Materials: copies of speeches listed below, internet access, computer with projector or copies of information listed below, pens, pencils, paper, access to a computer lab for students.



  • The student will examine argumentation and develop informed opinions.
  • The student will select an issue or theme and take a stance on that issue by supporting argument with specific reasons.
  • The student will use argumentation for establishing and defending a point of view.

1. Show a clip from a TV news show or read an editorial from a local paper arguing a particular issue that you think may be of interest to students. Discuss briefly what the writer or speaker is arguing and how he/she makes that argument.

2. Brainstorm topics that students feel strongly about. You could do this as a whole class or ask students to divide into groups. Share aloud and discuss these topics briefly.

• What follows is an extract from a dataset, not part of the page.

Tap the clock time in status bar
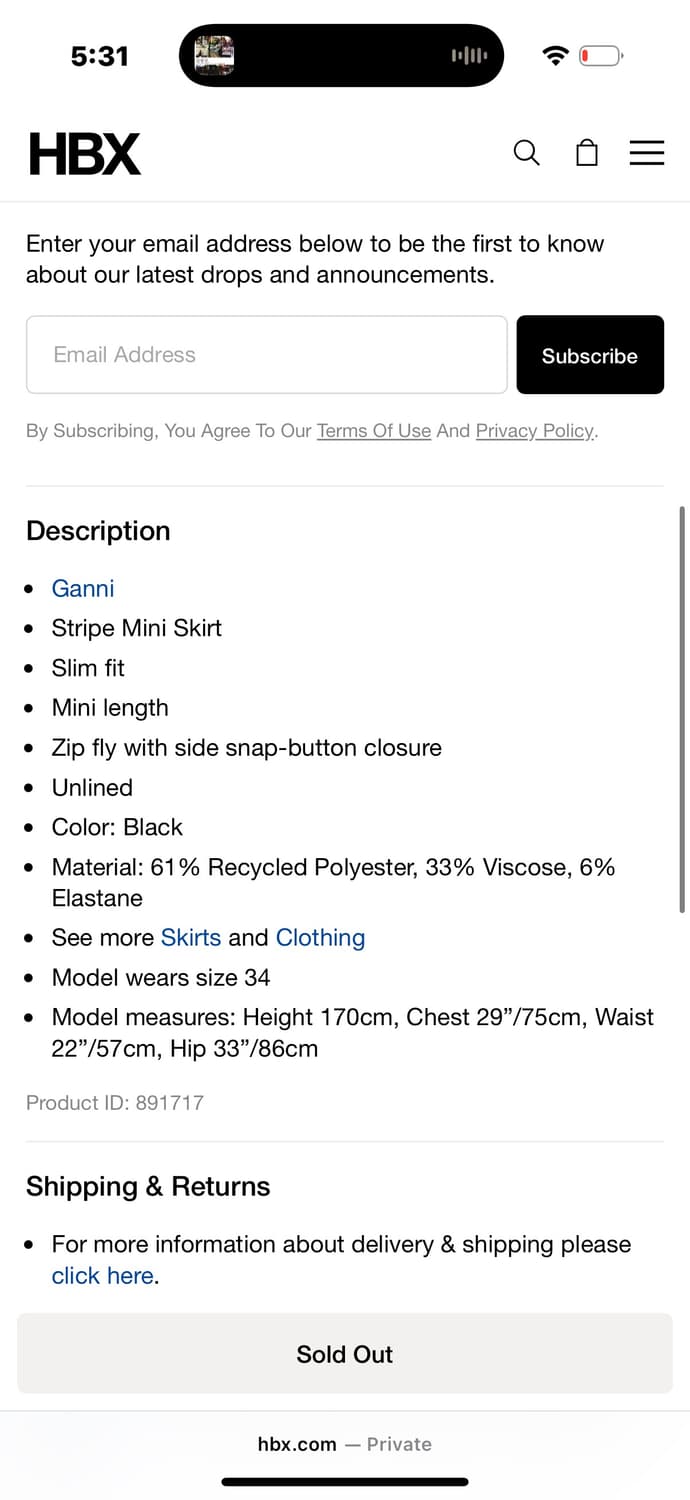point(100,56)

3. Guide students through the Organizing Your Argument Presentation from the Online Writing Center at Purdue University. Then, return to the original article to discuss how the author organized his/her piece. The OWL at Purdue's "Logic in Argumentation" can further help students understand fallacies and setting up arguments. Depending on your teaching style, you can ask students to take notes on this information or give them a handout in advance.

4. After you have covered this material, ask students to brainstorm what issues might have been a point of argument at the turn of the century. Write ideas on the board. Then, direct students to the issue of women's rights. Ask them to share what ideas come to mind when they hear the term "women's rights." Show the timeline One Hundred Years Toward Suffrage: An Overview by E. Susan Barber.

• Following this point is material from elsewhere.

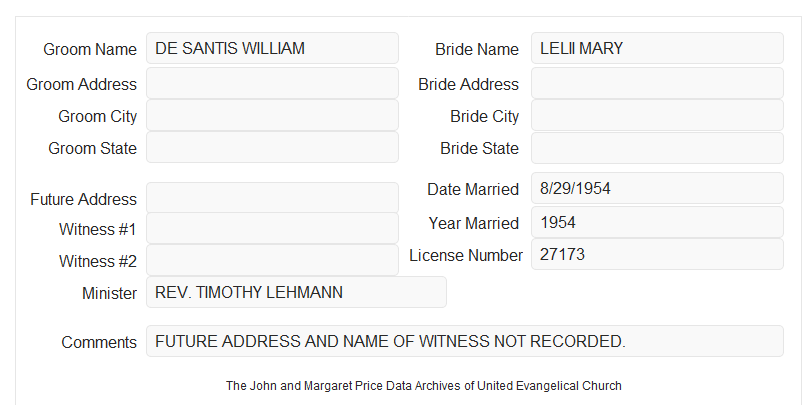This screenshot has width=805, height=405.
Task: Select the Year Married field
Action: click(x=657, y=222)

5. Read the following texts, while asking students to analyze the argumentative style of each speaker. Use the Argumentative Analysis Worksheet developed by Lisa Weihman at West Virginia University to help guide students through each text.

7. Analyze each argument, using the worksheet, and identify major themes and ideas from the speeches.

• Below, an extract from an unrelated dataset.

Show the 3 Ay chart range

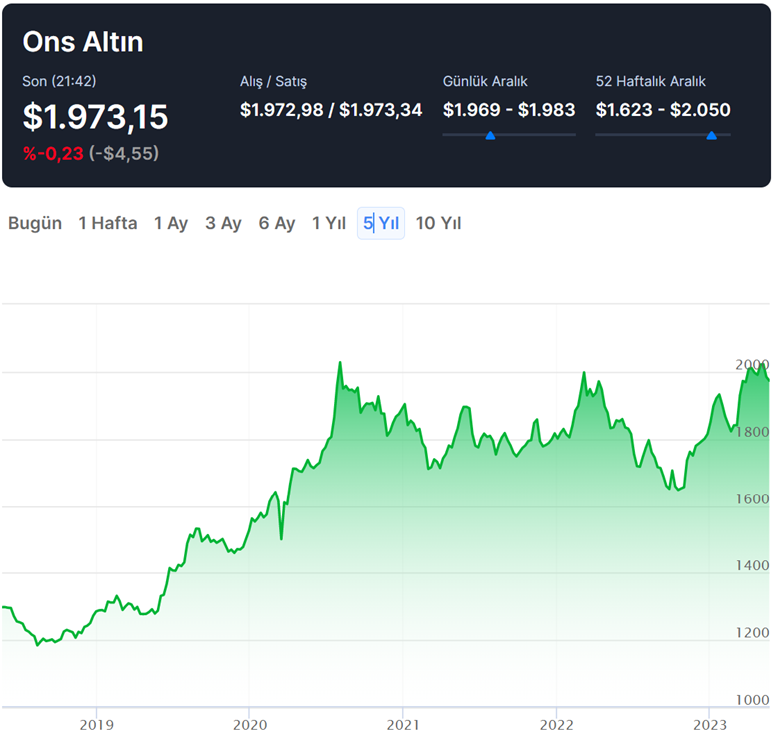(x=223, y=223)
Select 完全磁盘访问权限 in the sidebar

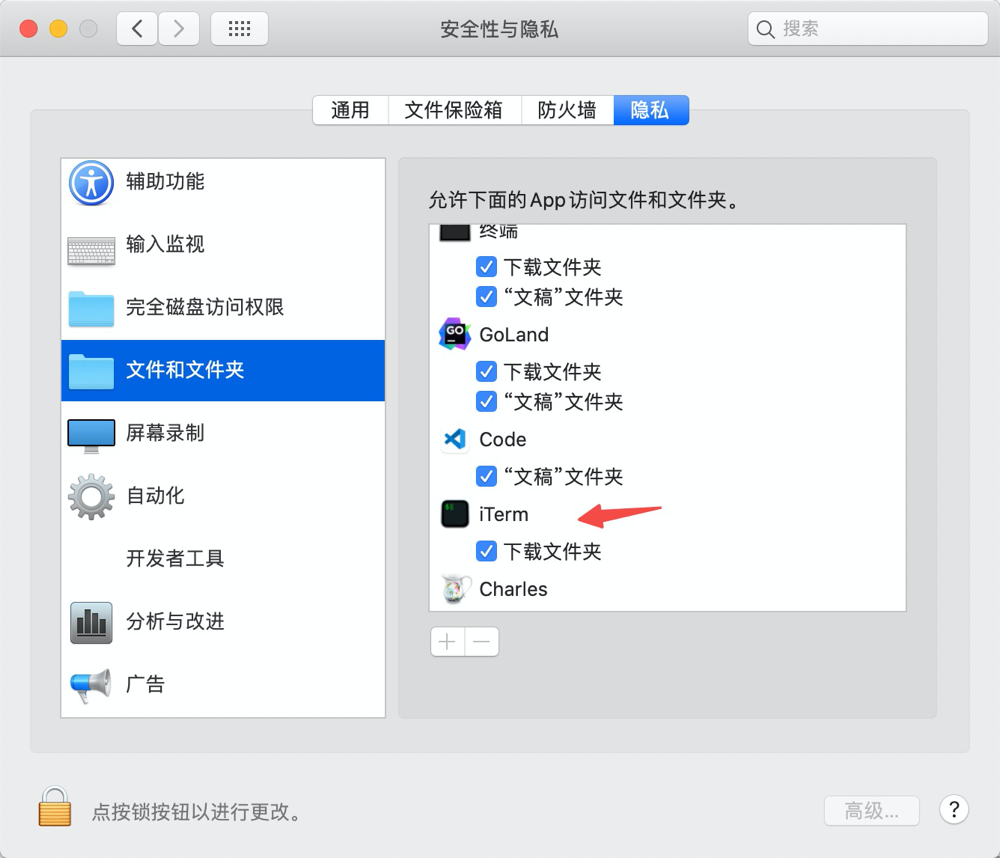205,308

8. Ask students to further brainstorm other issues that concern them, focusing on one that they would like to research and explore. These issues could be as local as the classroom or school, or as global as they feel comfortable.

9. Assign an argumentative essay, according to your goals and class needs. This rubric from Durham Technical College may help guide your decisions.


Students can be evaluated for completion and understanding of the analysis worksheets. The argumentative essay should be a major grade, divided into parts: proposal, first draft, final draft, etc.